Collected data:

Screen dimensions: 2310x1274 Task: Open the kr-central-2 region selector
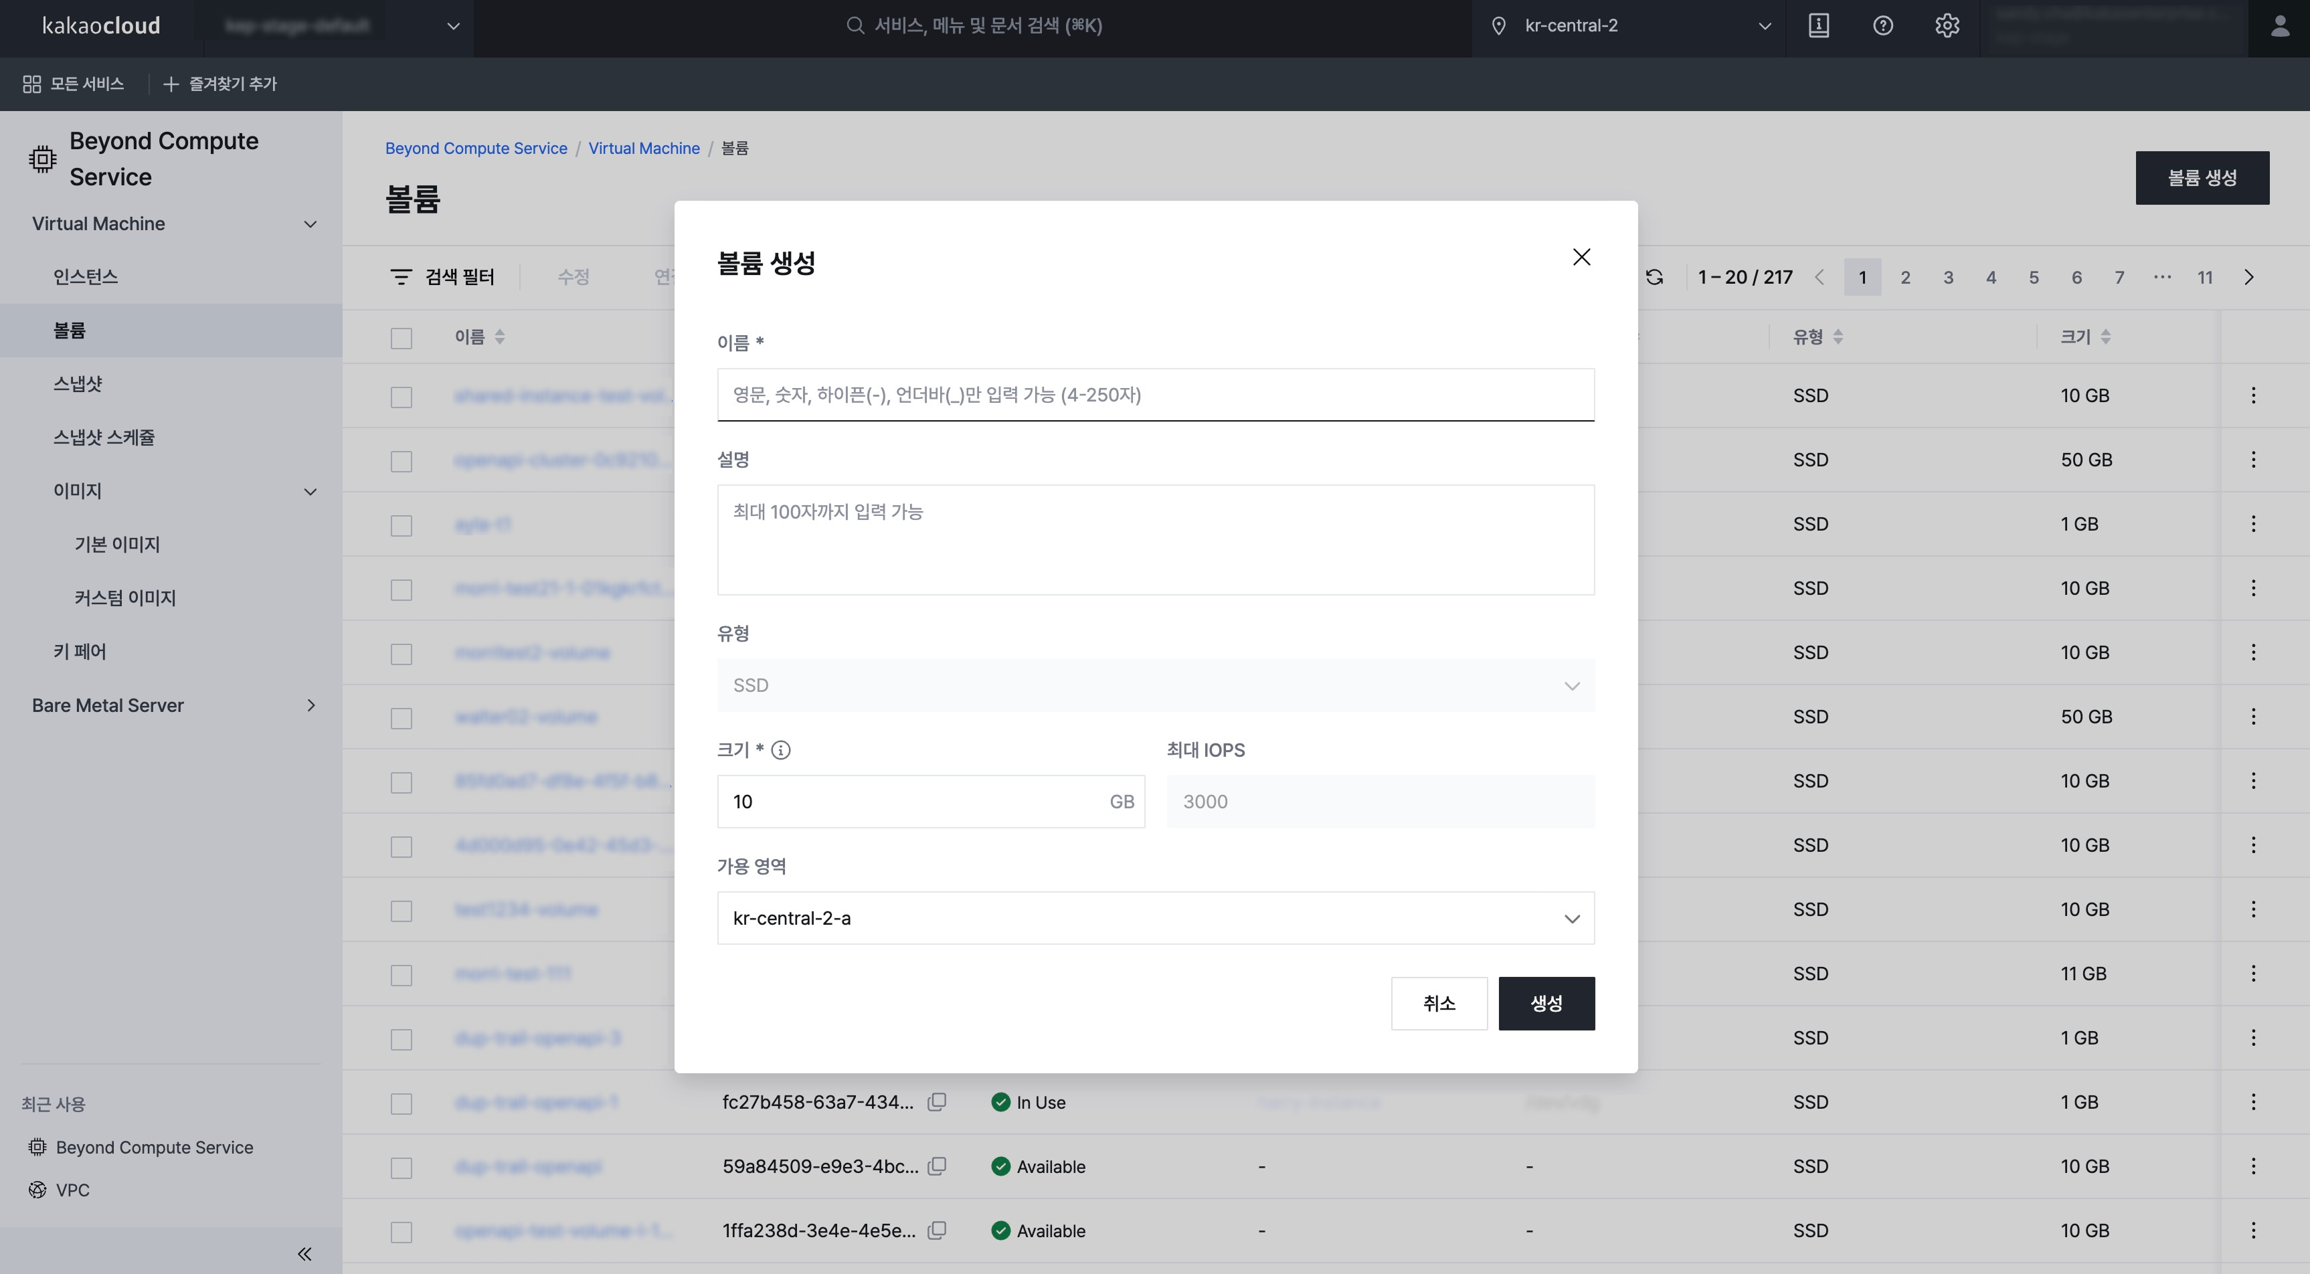pos(1628,26)
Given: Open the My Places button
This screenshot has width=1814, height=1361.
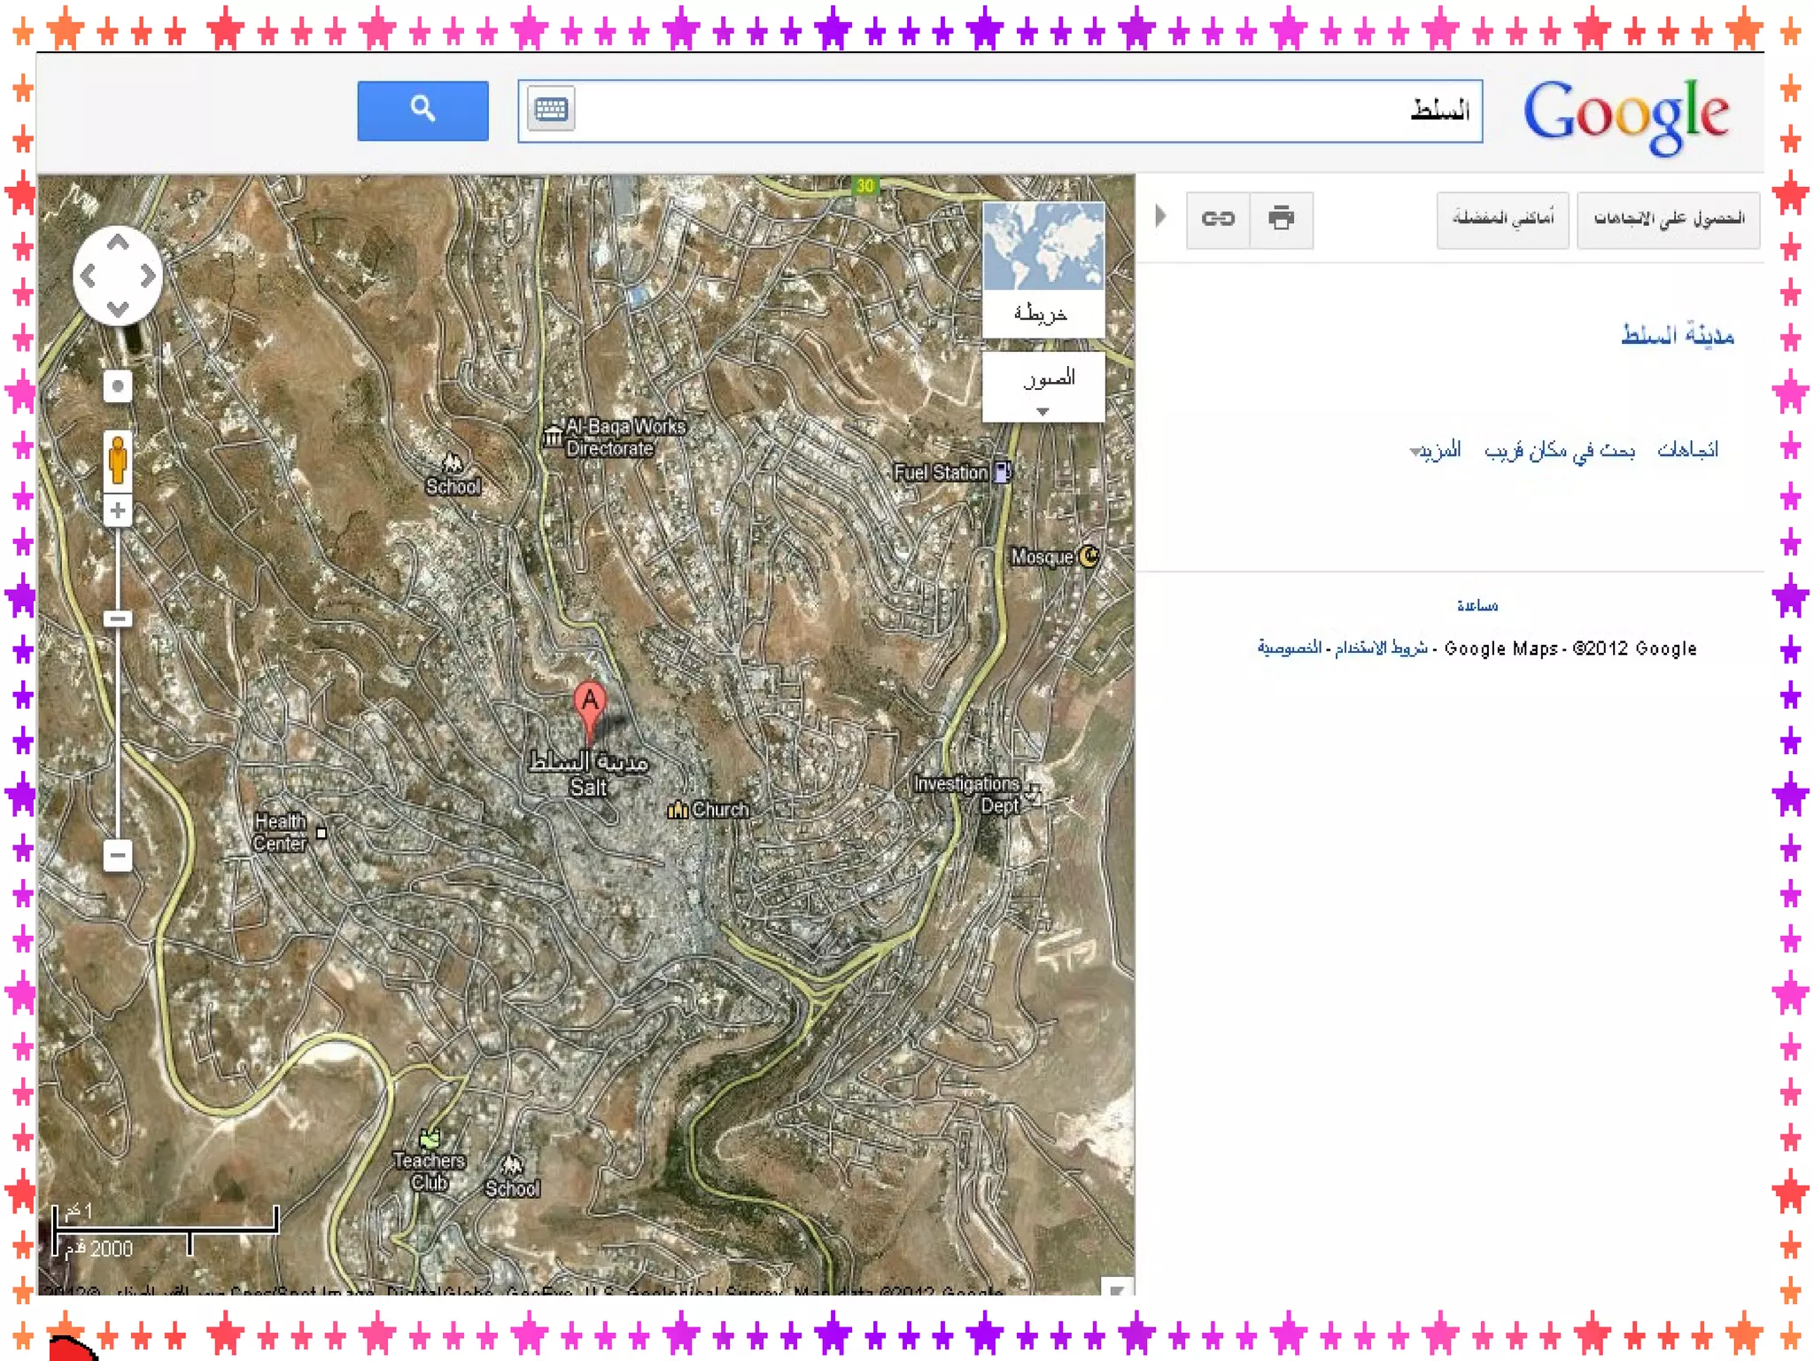Looking at the screenshot, I should coord(1502,219).
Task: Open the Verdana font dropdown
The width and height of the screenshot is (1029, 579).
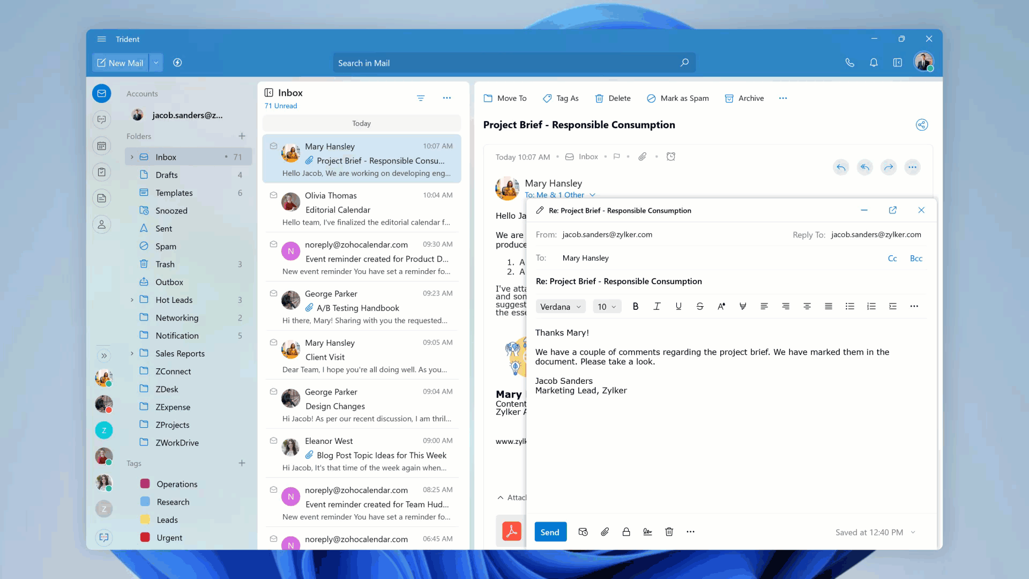Action: [560, 307]
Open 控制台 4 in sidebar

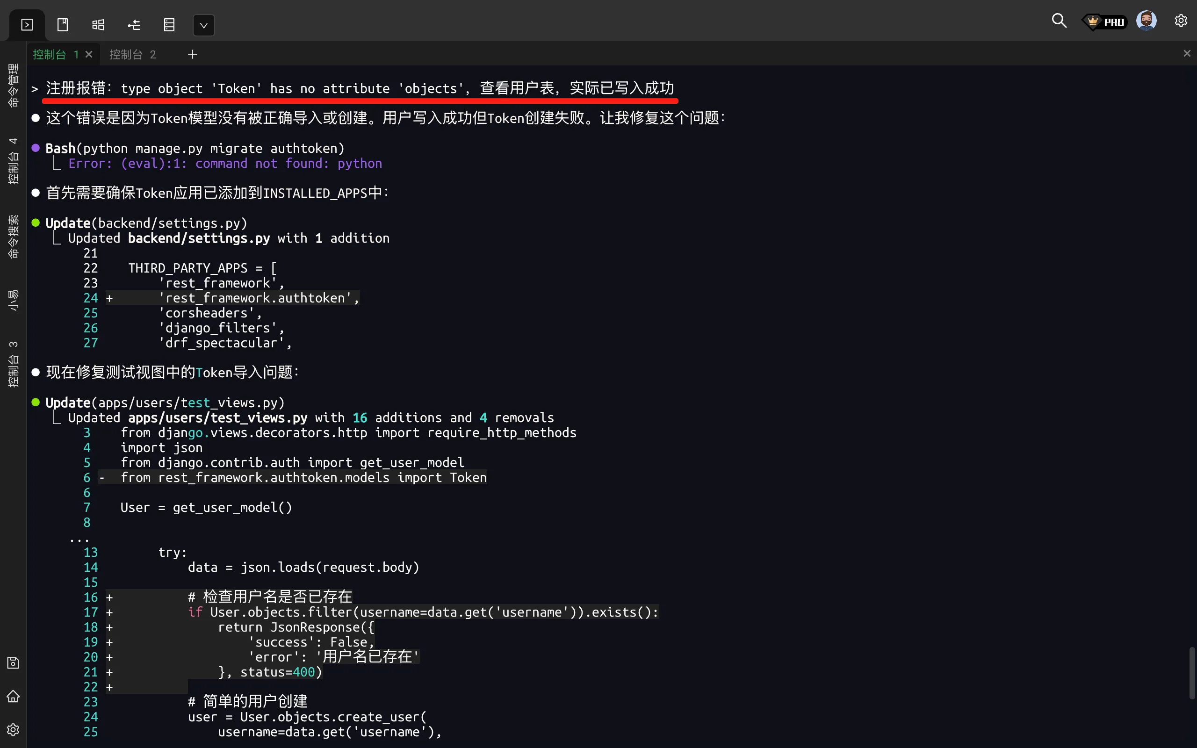pos(13,161)
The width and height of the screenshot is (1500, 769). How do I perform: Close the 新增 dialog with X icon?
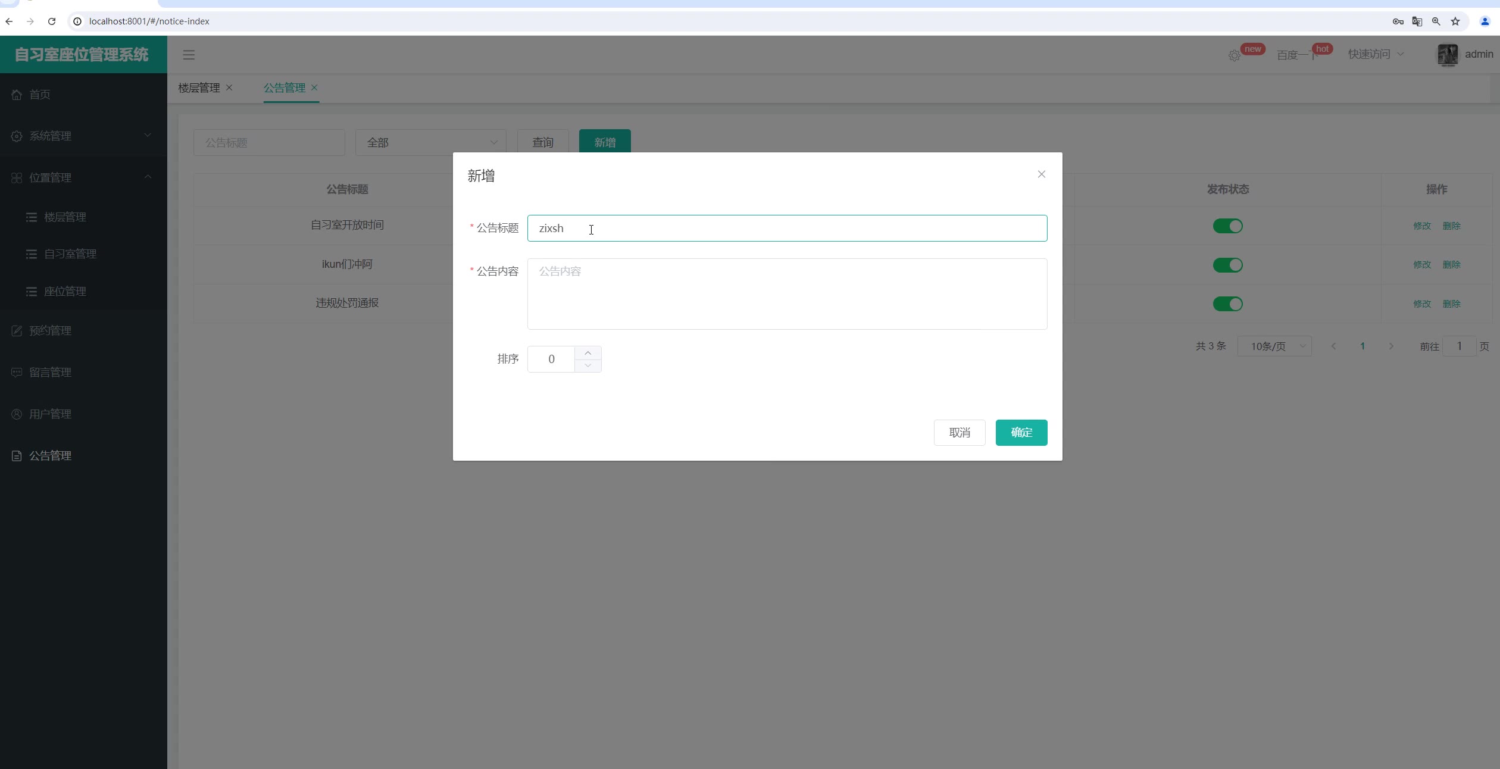point(1041,174)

Prompt ::
Nothing but the lines from the one containing "Open 控制台 4 in sidebar" through the final line of the records, both included and copied exactly, should appear in the answer; pictures stay out.

Reply ::
Open 控制台 4 in sidebar

pos(13,161)
The width and height of the screenshot is (1500, 769). How do I perform: Close the 新增 dialog with X icon?
point(1041,174)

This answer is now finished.